Narendra Modi is no longer the elephant in the room. He is the lion (from the Gir sanctuary in Gujarat, if you please) lording the jungle already, all but named its king. A receptacle of the hopes of a billion-plus nation, the messiah that everyone — the industrialist, the economist, the analyst, the nationalist, the jingoist, the optimist, the Hindu (of course), and, we are now told, even the Muslim — believes is just paces from seizing charge of this potentially great nation and shaping for it a destiny it deserves.
Or so runs the boilerplate. The BJP’s most incandescent poster boy since Lal Krishna Advani rode out into the sunset in 2009, Modi got four back-to-back chances at the lectern since last weekend to lay out his agenda, vision and programme of action for running India. All four of his speeches — including one at the “ladies” wing of the business chamber, FICCI, and another to (mostly non-Bengali) businessmen in Kolkata — became a sensation. Delighting his red meat base, Modi’s televised speeches were an imprimatur of his wishful ascension as India’s next prime minister after the 16th General Election that is due in a year, but some believe may even be called earlier.
Undoubtedly that last uncertainty is now informing Modi’s political strategy towards realising his goal. He has too much to pack to sell and too little time to run his campaign. Although clearly the most popular BJP leader in the country today, it is an open secret that he needs to constantly look over his shoulder to forestall an insurgency towards a factional coup, which isn’t all that unlikely given that Modi’s rise would decimate a generation of BJP leaders that has nursed ambitions for decades.
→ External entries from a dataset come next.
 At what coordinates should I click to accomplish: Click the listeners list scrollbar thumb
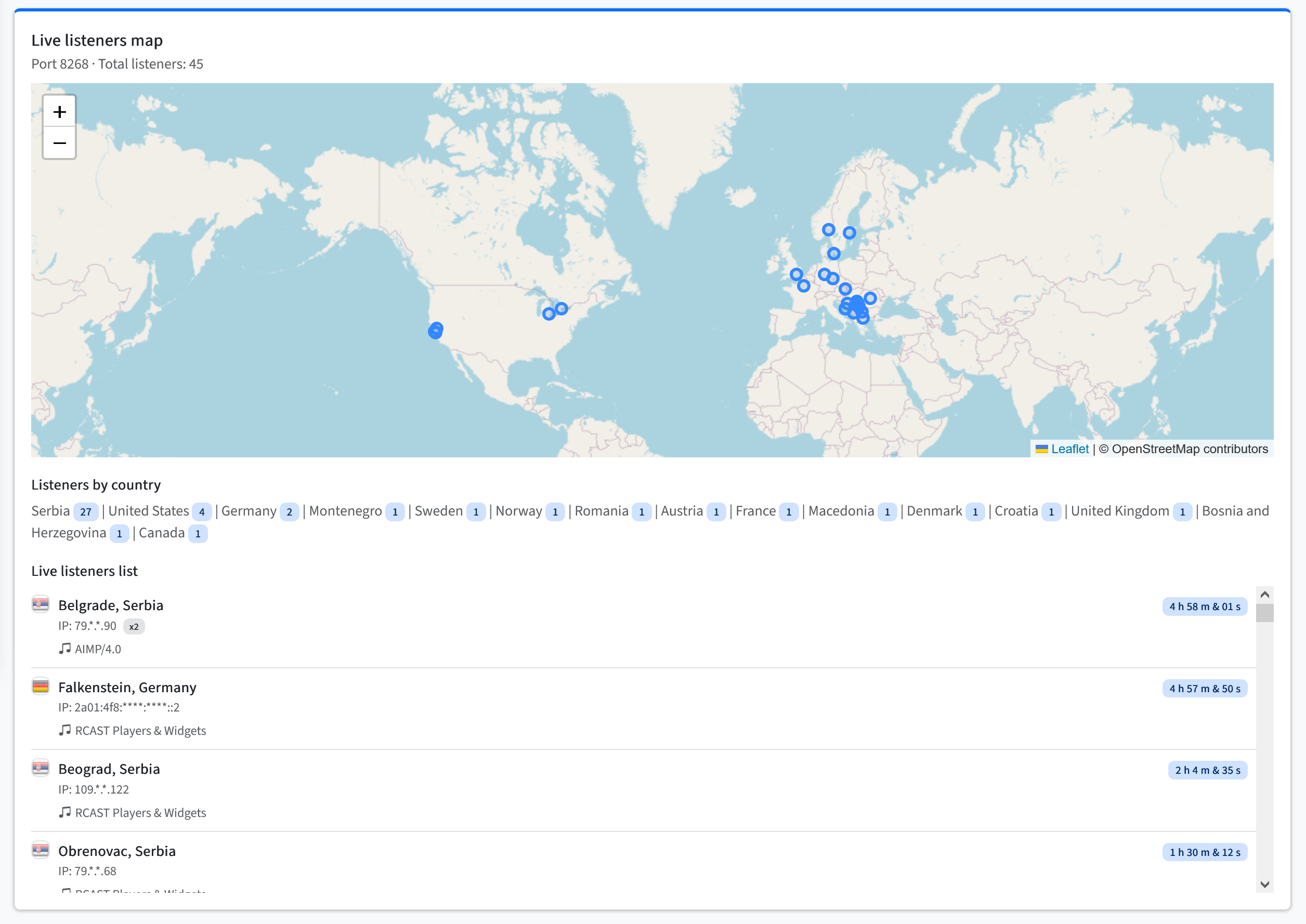1264,614
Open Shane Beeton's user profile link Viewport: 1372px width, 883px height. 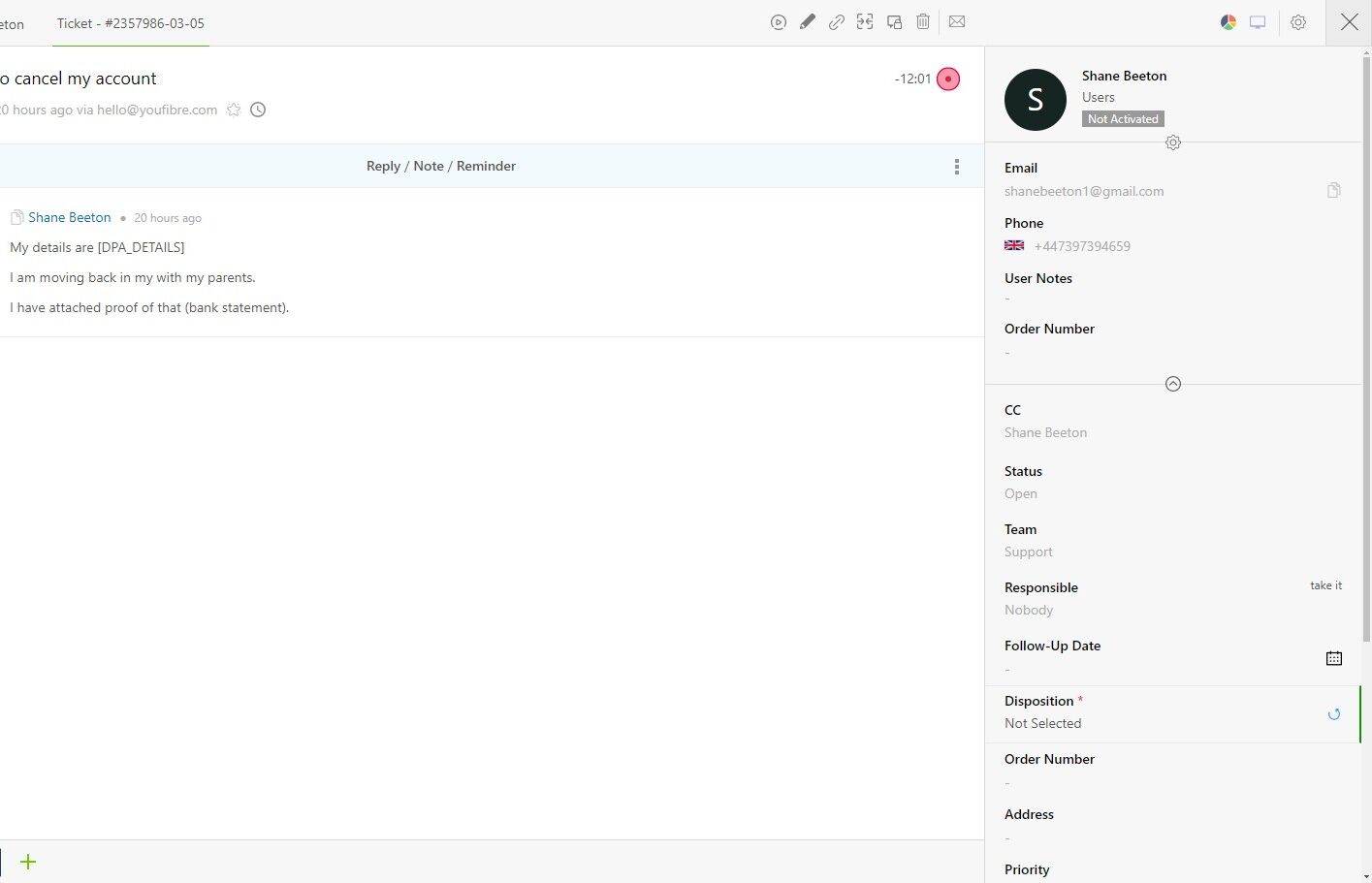click(69, 217)
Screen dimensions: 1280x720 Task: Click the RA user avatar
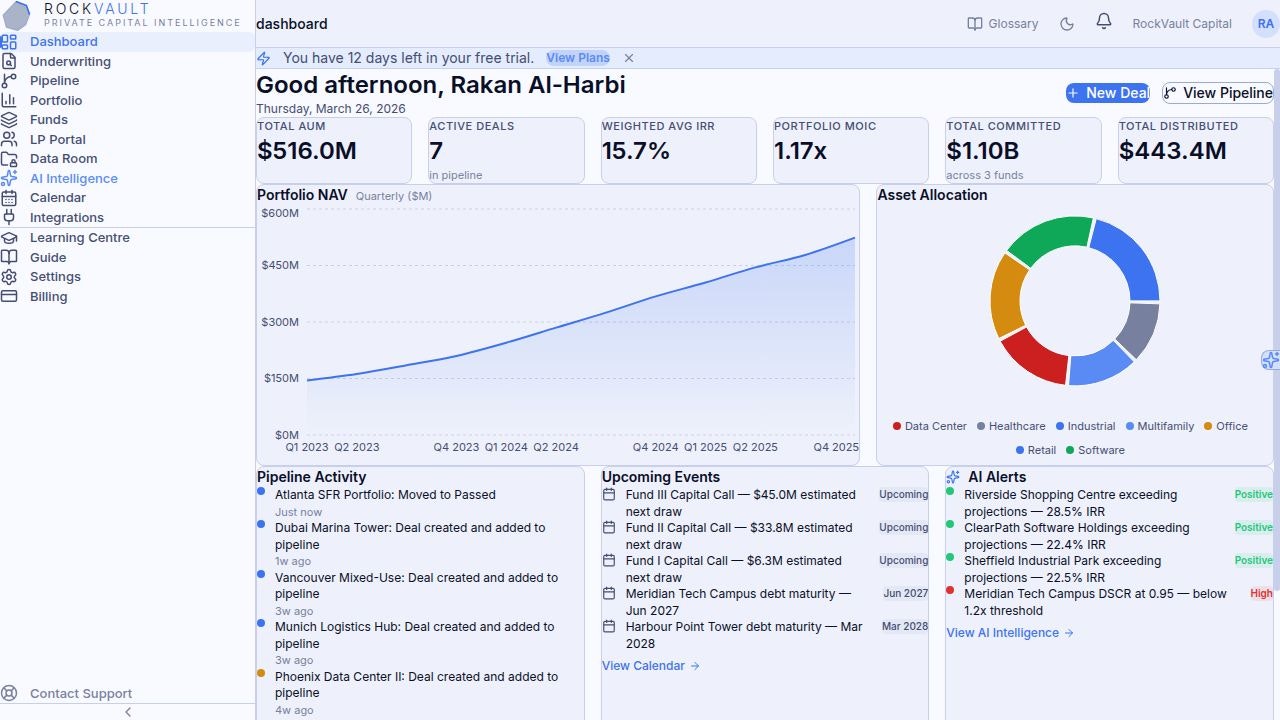1265,24
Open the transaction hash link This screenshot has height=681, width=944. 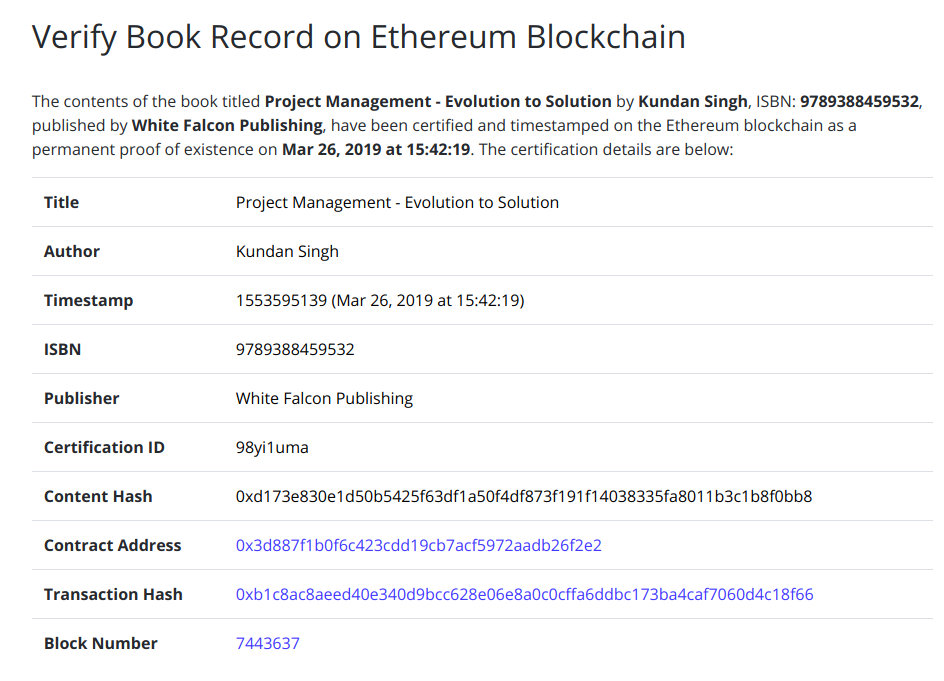coord(524,595)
Needing to fully use the little time that is left until the 2014 Lok Sabha election, Modi may well have already kicked off his campaign. His speechifying is only likely to increase.
But Modi is hampered not only by the paucity of time but also the messaging. His central pitch foregrounded in his four speeches during 6-9 April — in Ahmedabad, New Delhi and Kolkata — is this: I have run a flawless administration in Gujarat for 11-plus years. I have made everything incredibly better there since I became chief minister in 2001. Look at my initiatives across government, business and the social sector. The growth in Gujarat is unparalleled. The change is revolutionary because my ideas are. I’m modern and progressive and, importantly, an outlier who isn’t driven by political gamesmanship. Gujarat is a template for the nation. Ergo, I should be prime minister.
Not since VP Singh in 1987-89 has a politician (barring Advani in 2009) so categorically pitched himself as a front-runner. But Singh got a solid two-plus years for his campaign. And that dream run was gifted on a platter as then prime minister Rajiv Gandhi sank deeper and deeper in popular perception over his alleged role in the bribes a Swedish arms company, Bofors, paid to secure a sale to the Indian Army. By the time the 1989 Lok Sabha election arrived, Singh’s aura was such that nearly the entire non-Congress Opposition across India, including stalwarts such as NT Rama Rao from Andhra Pradesh, had banded behind Singh as he battled Gandhi’s Goliath.